Work instructions:
Would you retype exactly the lines below, starting with the one that has "Task: Click the number 4 PP Plate marker" and going on through the one that has "Viewport: 1280px width, 577px height.", with no pictures and nothing else?

Pixel coordinate grounding data:
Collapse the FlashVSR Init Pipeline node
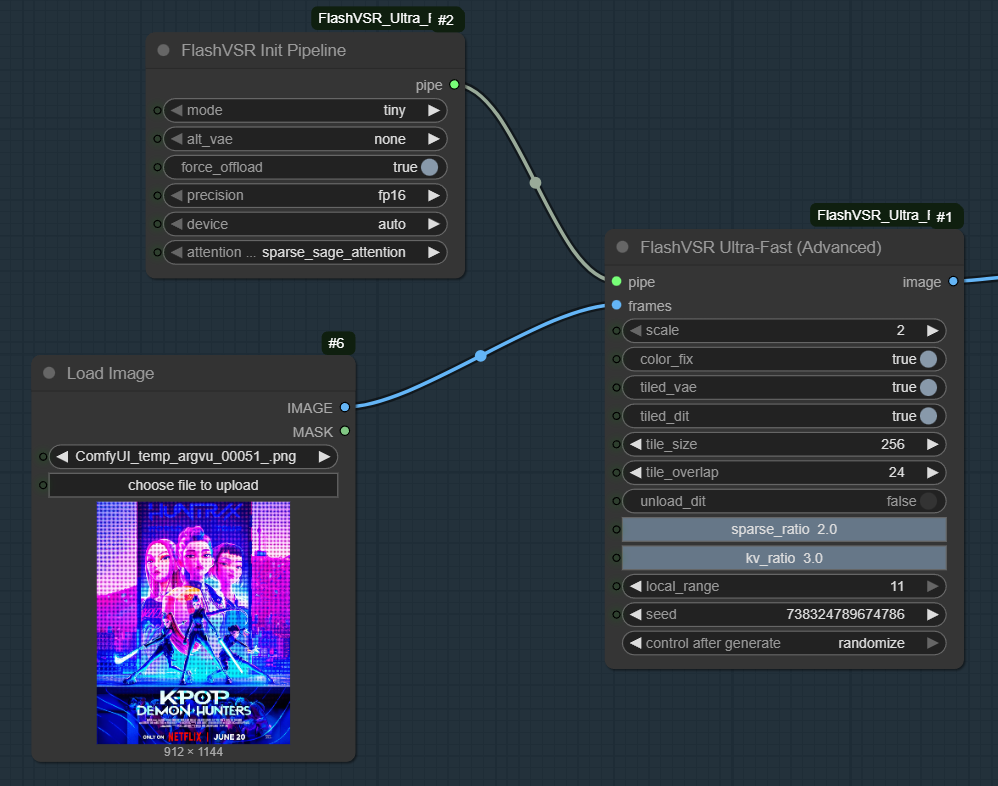click(x=163, y=50)
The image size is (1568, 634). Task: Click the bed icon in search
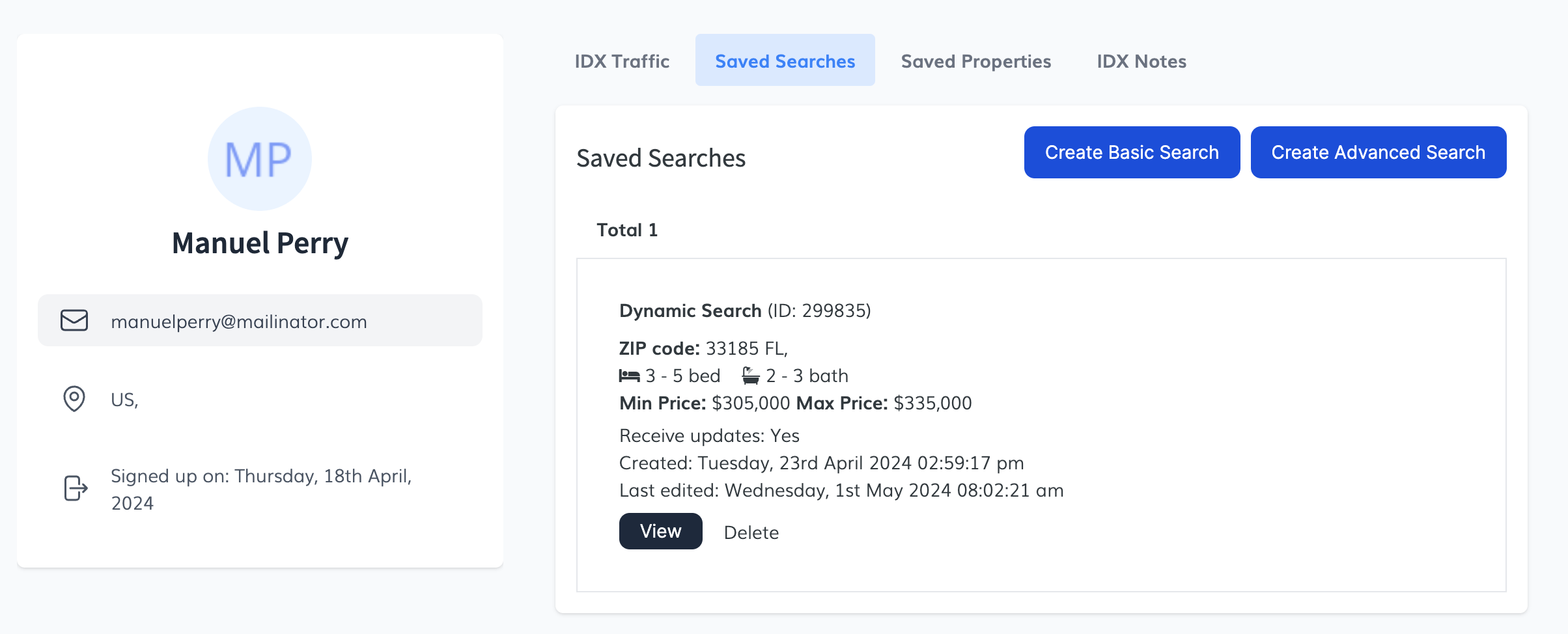tap(629, 376)
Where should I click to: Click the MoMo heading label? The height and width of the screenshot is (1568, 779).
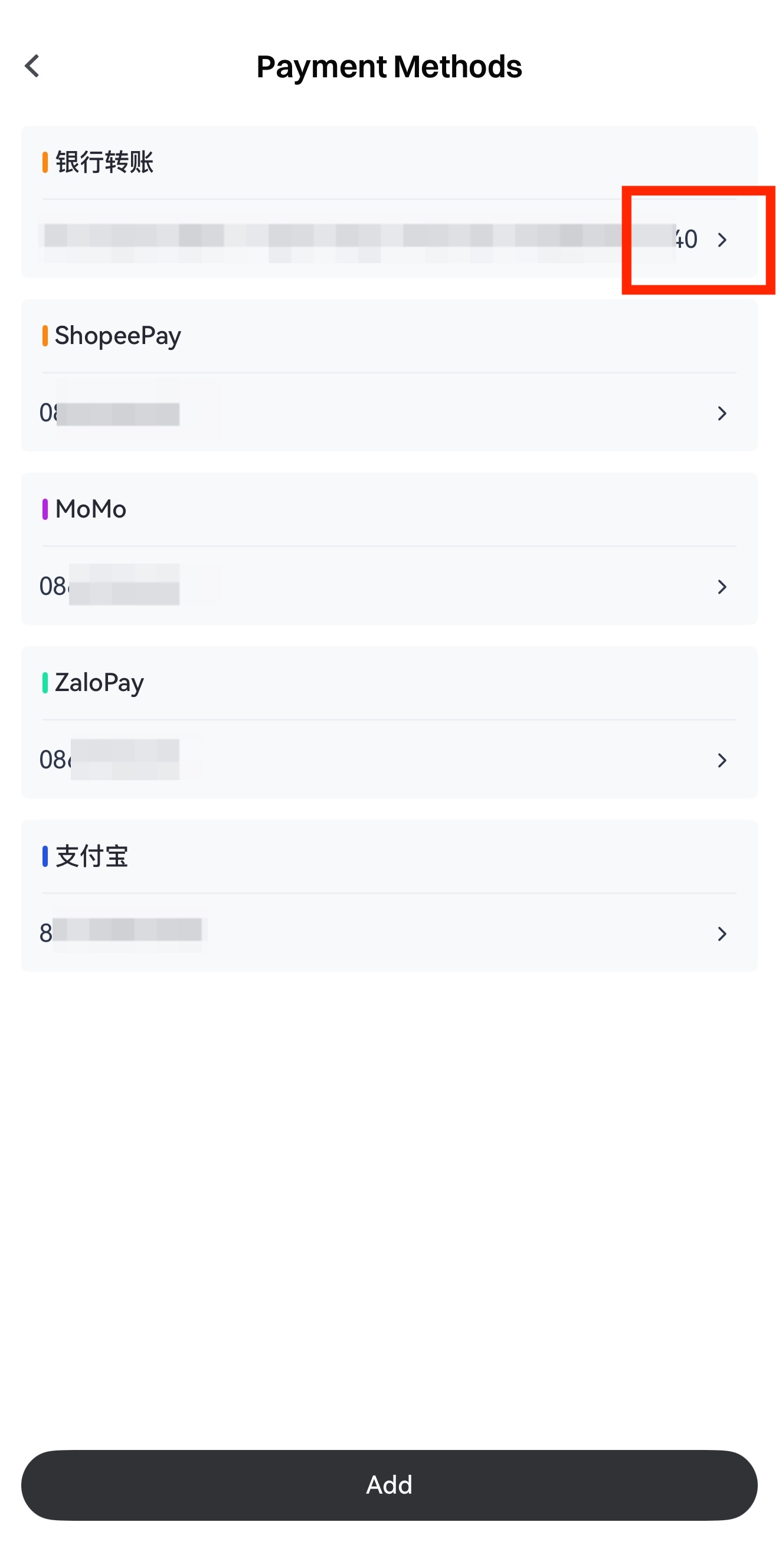(91, 509)
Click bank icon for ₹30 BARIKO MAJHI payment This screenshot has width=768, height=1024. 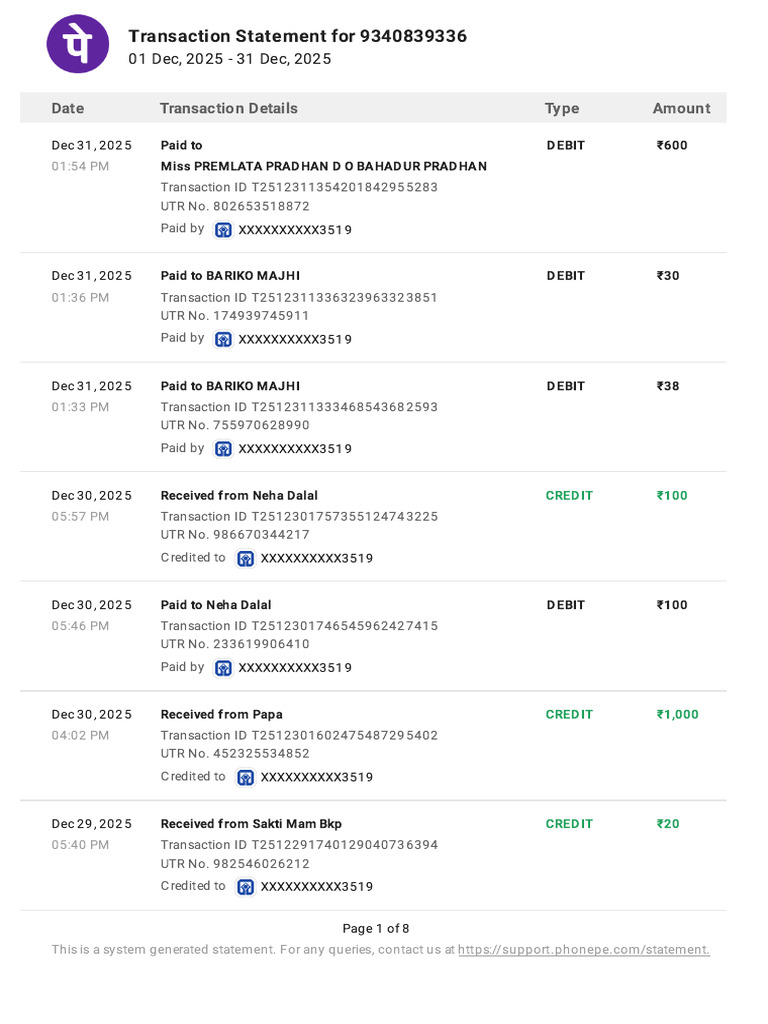[x=223, y=340]
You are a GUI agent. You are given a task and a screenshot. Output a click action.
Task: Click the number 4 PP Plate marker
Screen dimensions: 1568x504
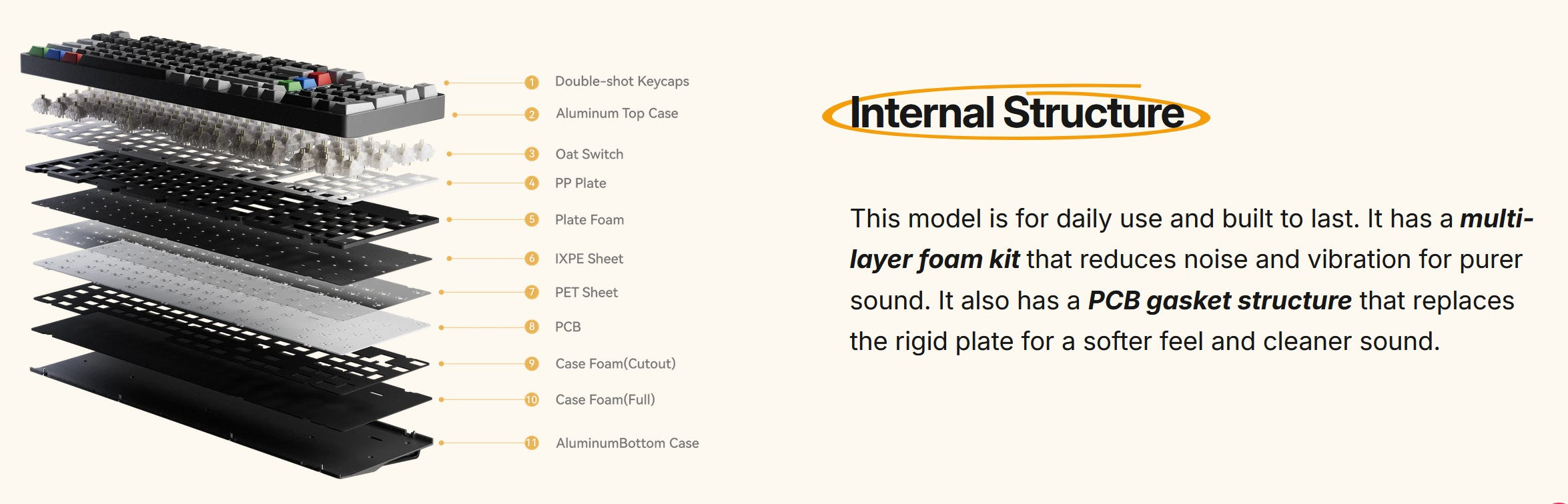pyautogui.click(x=531, y=183)
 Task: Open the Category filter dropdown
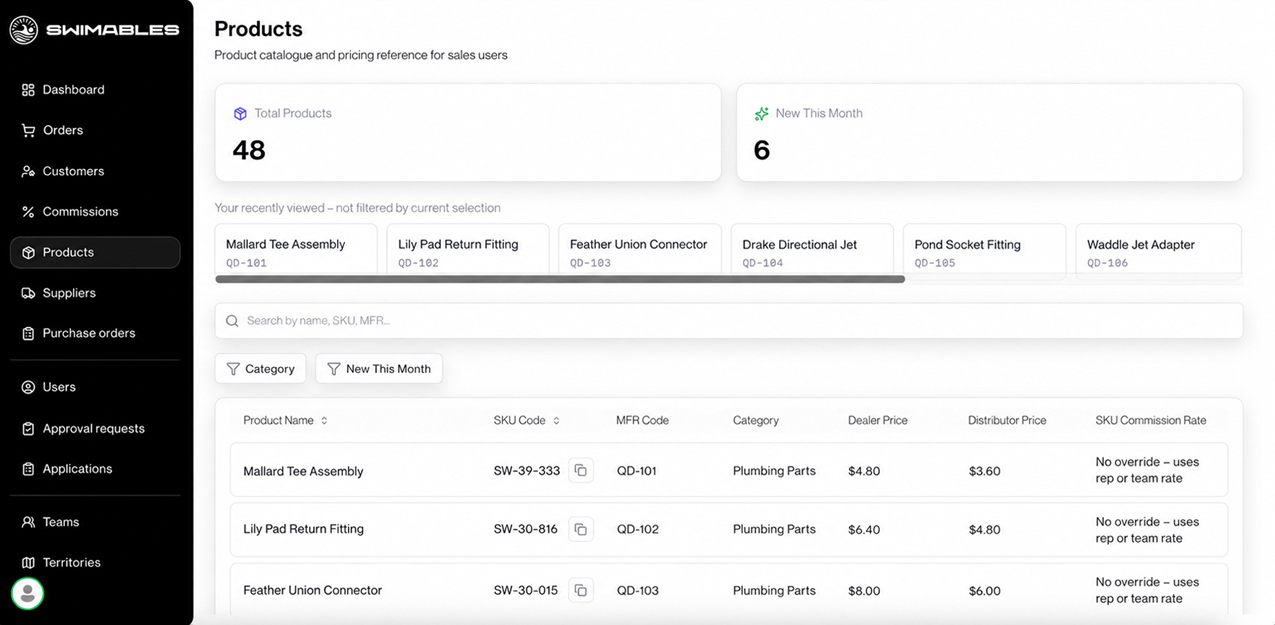click(x=260, y=369)
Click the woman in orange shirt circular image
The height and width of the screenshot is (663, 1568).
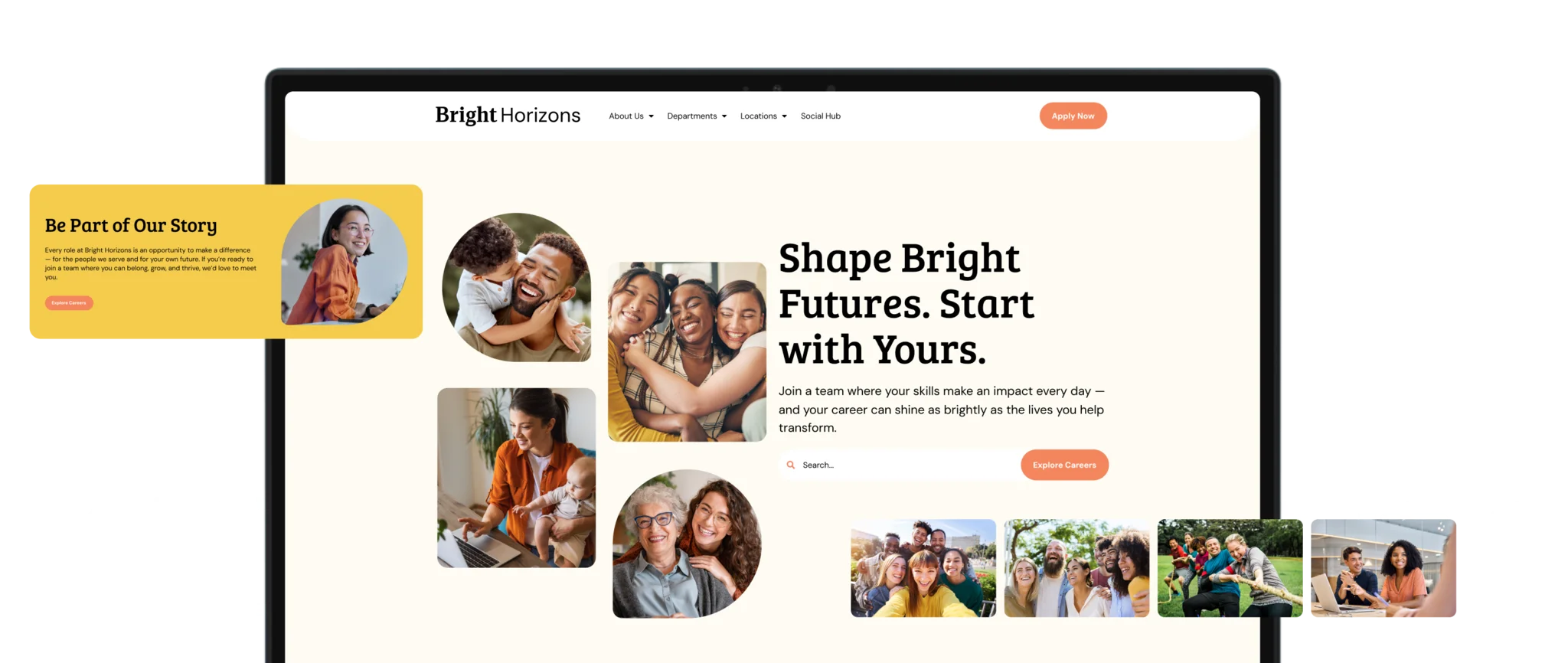345,262
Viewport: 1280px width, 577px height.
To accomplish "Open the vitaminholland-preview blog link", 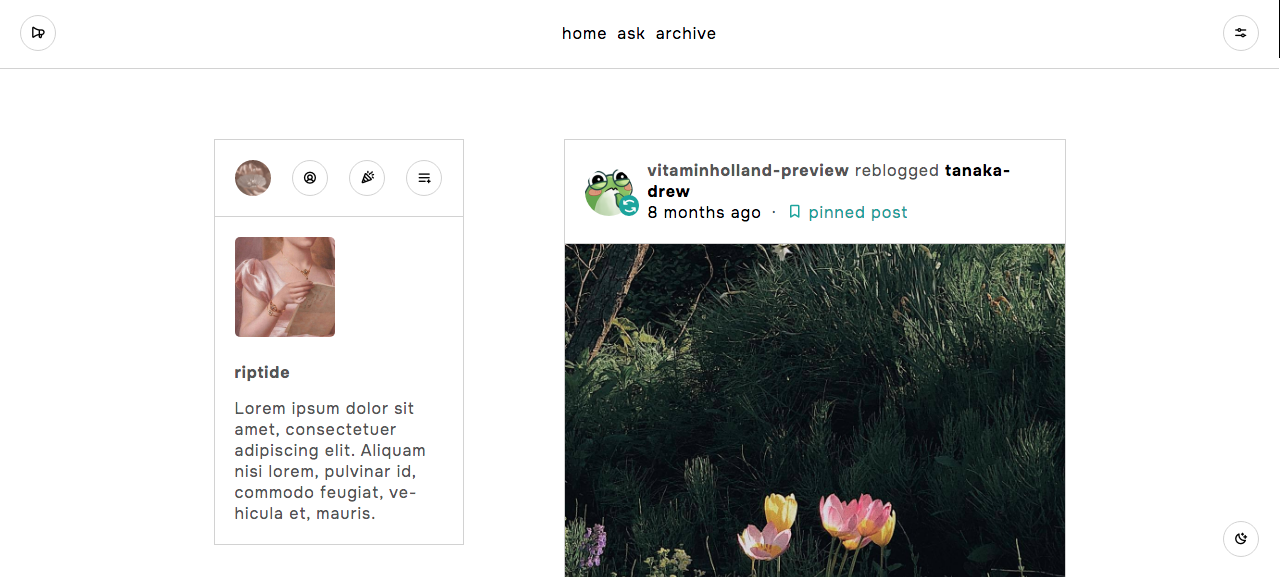I will (748, 170).
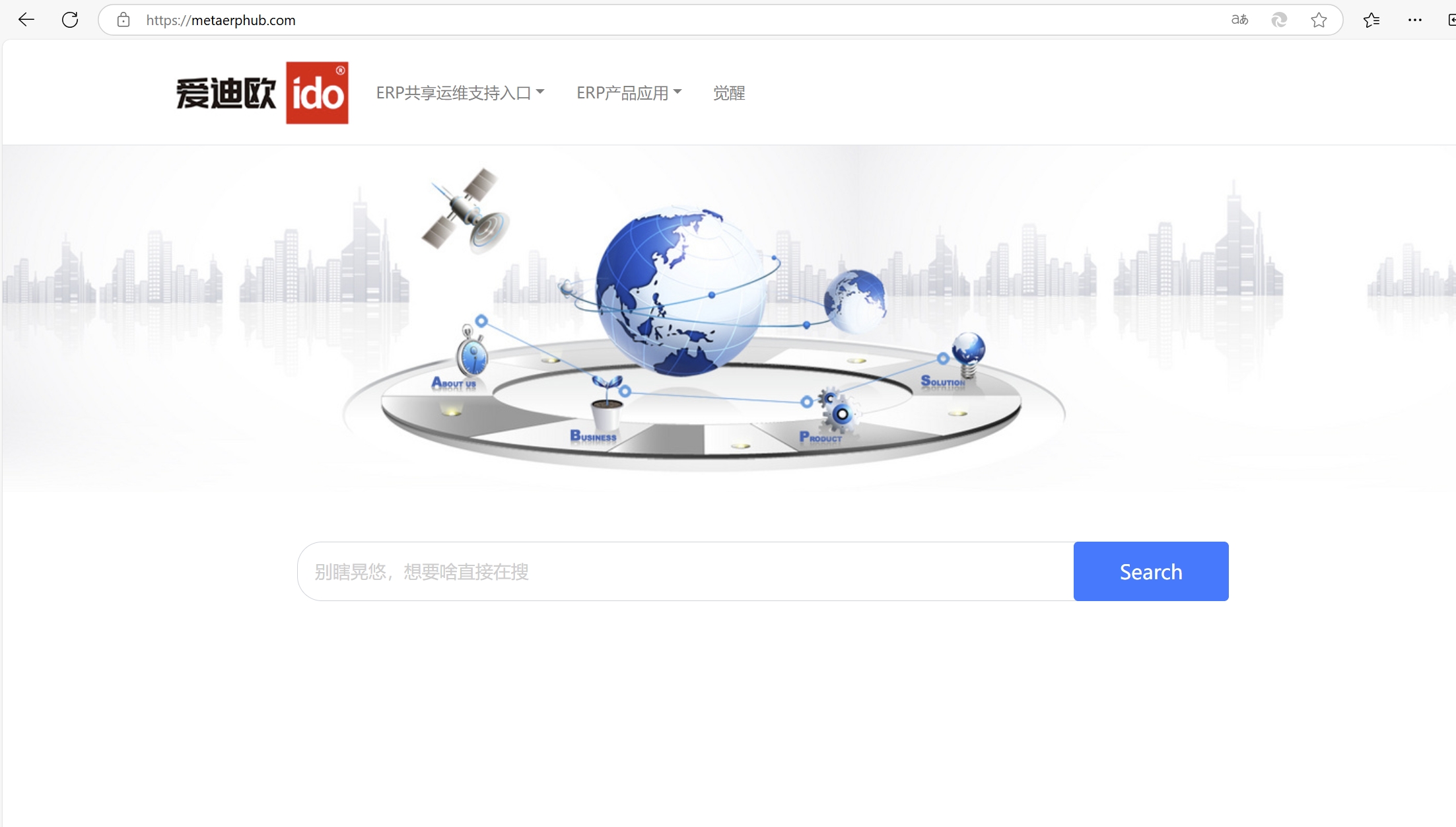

Answer box:
Task: Click the number 4 PP Plate marker
Screen dimensions: 1568x504
pyautogui.click(x=531, y=183)
 Task: Open the Category filter dropdown
click(x=260, y=369)
Click the woman in orange shirt circular image
The height and width of the screenshot is (663, 1568).
345,262
Viewport: 1280px width, 577px height.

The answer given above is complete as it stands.